** START OF TEXT PROVIDED **

Family members also play an important role in eligibility. You can claim LTA for yourself, your spouse, and your children, but the exemption applies only to two children born after October 1, 1998. Dependent parents and siblings may also be included if they rely completely on you for financial support.
It is also worth noting that LTA exemptions are available only under the old tax regime. If you have opted for the new regime under Section 115BAC, you will not be able to claim these benefits. By reviewing your salary package and tax regime carefully, you can determine whether you qualify and plan your claims effectively.
What Expenses Are Covered Under LTA?

One of the key aspects of Leave Travel Allowance is understanding which expenses qualify for reimbursement. Many employees believe that the entire holiday bill can be claimed, but in reality, only specific costs are covered. LTA is designed to reimburse the expense of travel from your starting point to your destination and back.
Expenses that qualify under LTA include:
- Economy class airfare by the shortest route when traveling by air.
- AC first class rail fare when traveling by train.
- Recognised public transport fare when no air or rail option exists.
Expenses that are not covered under LTA are equally important to note. These include food and meals during the trip, hotel accommodation, and sightseeing or packaged tours.
For example, if you book a trip to Goa, the flight tickets may be reimbursed under LTA, but the hotel stay and meals will not qualify. Knowing the difference between what is covered and what is excluded helps you plan your budget wisely and avoid confusion during the claim process.
What Are the Leave Travel Allowance Exemptions in India?
The exemption rules of LTA are aimed at providing tax relief to employees while encouraging domestic travel. These exemptions do not extend to every journey or every expense but follow specific conditions under the Income Tax Act, Section 10(5).
To claim exemption successfully, you must:
- Be on paid leave officially sanctioned by your employer.
- Submit valid proofs such as tickets, passes, or boarding documents.
- Travel with family members who qualify under the rules, such as spouse, children, and dependent parents or siblings.
- Avail the exemption for a maximum of two journeys within a block of four calendar years.

** END OF TEXT PROVIDED **

WHAT YOU WILL DO =
#1 Which costs does the Leave Travel Allowance text list as not covered under LTA?
#2 Can you transcribe the portion of the Leave Travel Allowance text that opens with the words containing "Expenses that are" and closes with "or packaged tours."?

** START OF DATA PROVIDED **

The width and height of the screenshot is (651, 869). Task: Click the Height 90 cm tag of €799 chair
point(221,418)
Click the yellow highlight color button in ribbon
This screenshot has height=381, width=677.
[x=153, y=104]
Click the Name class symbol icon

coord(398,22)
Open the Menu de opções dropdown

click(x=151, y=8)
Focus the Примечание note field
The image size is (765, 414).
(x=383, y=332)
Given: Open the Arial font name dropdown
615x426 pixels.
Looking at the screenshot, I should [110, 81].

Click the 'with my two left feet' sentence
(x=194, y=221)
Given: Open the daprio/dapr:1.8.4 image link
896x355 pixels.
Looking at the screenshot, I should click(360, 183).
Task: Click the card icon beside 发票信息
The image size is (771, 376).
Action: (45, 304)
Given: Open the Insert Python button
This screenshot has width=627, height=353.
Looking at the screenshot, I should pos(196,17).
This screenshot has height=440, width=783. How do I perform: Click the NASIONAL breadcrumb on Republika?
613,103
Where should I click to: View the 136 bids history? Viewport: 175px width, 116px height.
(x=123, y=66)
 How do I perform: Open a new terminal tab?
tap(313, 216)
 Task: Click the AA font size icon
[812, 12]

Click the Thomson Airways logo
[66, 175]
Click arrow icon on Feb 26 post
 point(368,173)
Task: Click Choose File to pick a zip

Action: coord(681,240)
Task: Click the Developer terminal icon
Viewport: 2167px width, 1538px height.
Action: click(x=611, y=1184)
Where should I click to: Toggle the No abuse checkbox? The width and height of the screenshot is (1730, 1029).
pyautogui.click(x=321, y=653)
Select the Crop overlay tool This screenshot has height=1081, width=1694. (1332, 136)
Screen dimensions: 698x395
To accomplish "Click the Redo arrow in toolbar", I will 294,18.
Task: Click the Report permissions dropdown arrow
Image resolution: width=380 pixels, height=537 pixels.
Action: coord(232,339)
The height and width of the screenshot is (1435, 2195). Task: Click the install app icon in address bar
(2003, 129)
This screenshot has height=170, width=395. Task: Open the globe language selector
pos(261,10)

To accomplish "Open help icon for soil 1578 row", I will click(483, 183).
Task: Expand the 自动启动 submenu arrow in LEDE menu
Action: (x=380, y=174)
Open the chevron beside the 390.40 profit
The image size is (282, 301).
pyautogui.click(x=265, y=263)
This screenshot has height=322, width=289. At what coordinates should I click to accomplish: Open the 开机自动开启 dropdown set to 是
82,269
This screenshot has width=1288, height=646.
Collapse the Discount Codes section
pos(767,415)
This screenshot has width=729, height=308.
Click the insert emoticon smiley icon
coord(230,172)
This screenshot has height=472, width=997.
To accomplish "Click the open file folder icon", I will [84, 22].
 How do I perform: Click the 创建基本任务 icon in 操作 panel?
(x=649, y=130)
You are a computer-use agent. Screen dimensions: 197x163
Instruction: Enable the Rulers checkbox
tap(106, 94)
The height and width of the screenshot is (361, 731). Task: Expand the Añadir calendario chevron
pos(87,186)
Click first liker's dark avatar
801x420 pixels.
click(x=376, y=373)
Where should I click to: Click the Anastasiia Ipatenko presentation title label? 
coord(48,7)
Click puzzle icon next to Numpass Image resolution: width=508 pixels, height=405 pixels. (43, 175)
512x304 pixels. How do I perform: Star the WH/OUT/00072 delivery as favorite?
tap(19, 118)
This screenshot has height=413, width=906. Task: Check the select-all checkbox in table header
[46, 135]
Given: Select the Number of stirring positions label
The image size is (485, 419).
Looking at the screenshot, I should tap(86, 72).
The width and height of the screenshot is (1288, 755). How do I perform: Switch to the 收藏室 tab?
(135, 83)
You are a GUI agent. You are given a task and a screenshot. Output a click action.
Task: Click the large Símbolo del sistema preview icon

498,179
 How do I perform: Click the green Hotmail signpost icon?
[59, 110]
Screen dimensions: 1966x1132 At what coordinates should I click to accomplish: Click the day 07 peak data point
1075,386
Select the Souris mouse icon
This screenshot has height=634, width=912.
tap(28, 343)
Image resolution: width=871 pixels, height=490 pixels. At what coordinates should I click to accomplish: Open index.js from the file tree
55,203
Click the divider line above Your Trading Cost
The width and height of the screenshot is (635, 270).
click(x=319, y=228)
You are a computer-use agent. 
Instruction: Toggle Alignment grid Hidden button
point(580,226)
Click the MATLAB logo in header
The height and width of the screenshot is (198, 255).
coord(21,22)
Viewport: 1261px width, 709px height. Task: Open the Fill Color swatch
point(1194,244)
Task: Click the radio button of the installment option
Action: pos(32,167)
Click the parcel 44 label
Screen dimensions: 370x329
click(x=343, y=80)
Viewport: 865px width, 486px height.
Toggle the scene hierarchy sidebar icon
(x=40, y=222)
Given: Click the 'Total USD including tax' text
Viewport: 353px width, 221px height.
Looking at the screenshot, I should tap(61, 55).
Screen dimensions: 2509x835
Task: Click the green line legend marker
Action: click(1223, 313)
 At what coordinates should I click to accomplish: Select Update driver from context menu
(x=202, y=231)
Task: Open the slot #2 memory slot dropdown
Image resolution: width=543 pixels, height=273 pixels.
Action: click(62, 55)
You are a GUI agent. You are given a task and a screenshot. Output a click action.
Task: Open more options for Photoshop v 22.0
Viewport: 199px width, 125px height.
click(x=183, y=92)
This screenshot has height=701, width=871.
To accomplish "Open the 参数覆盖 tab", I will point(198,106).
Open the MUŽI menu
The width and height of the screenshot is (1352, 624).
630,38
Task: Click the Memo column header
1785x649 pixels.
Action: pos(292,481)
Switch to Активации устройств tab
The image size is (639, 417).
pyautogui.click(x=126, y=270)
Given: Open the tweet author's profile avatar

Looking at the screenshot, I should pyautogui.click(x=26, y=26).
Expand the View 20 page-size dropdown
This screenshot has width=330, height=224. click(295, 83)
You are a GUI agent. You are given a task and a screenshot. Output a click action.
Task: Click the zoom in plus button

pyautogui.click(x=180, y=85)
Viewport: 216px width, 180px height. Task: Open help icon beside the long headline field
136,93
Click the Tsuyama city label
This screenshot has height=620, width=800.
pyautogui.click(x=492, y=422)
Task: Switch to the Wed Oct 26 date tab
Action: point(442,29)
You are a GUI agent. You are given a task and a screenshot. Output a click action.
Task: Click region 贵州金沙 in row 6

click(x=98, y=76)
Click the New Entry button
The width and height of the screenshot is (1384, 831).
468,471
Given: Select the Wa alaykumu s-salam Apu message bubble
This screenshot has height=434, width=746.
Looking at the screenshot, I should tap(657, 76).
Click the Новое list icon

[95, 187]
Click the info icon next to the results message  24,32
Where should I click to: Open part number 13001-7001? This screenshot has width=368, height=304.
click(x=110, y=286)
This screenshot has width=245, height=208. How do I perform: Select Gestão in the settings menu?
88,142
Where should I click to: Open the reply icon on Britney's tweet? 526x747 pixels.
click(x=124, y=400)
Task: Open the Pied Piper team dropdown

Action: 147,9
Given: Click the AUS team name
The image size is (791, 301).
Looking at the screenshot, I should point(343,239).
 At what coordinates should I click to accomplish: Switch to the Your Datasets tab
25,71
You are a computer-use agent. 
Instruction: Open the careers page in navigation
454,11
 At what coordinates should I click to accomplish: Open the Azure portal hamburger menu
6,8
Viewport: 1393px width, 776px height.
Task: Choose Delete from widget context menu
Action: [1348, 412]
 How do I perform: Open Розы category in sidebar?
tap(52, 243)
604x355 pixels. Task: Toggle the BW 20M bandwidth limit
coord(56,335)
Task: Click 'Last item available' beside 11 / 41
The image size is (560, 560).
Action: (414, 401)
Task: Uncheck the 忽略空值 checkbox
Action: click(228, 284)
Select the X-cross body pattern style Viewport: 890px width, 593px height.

** END OF DATA PROVIDED **

OUTPUTS IN ORDER =
#1
- Food and meals during the trip
- Hotel accommodation
- Sightseeing or packaged tours

#2
Expenses that are not covered under LTA are equally important to note. These include food and meals during the trip, hotel accommodation, and sightseeing or packaged tours.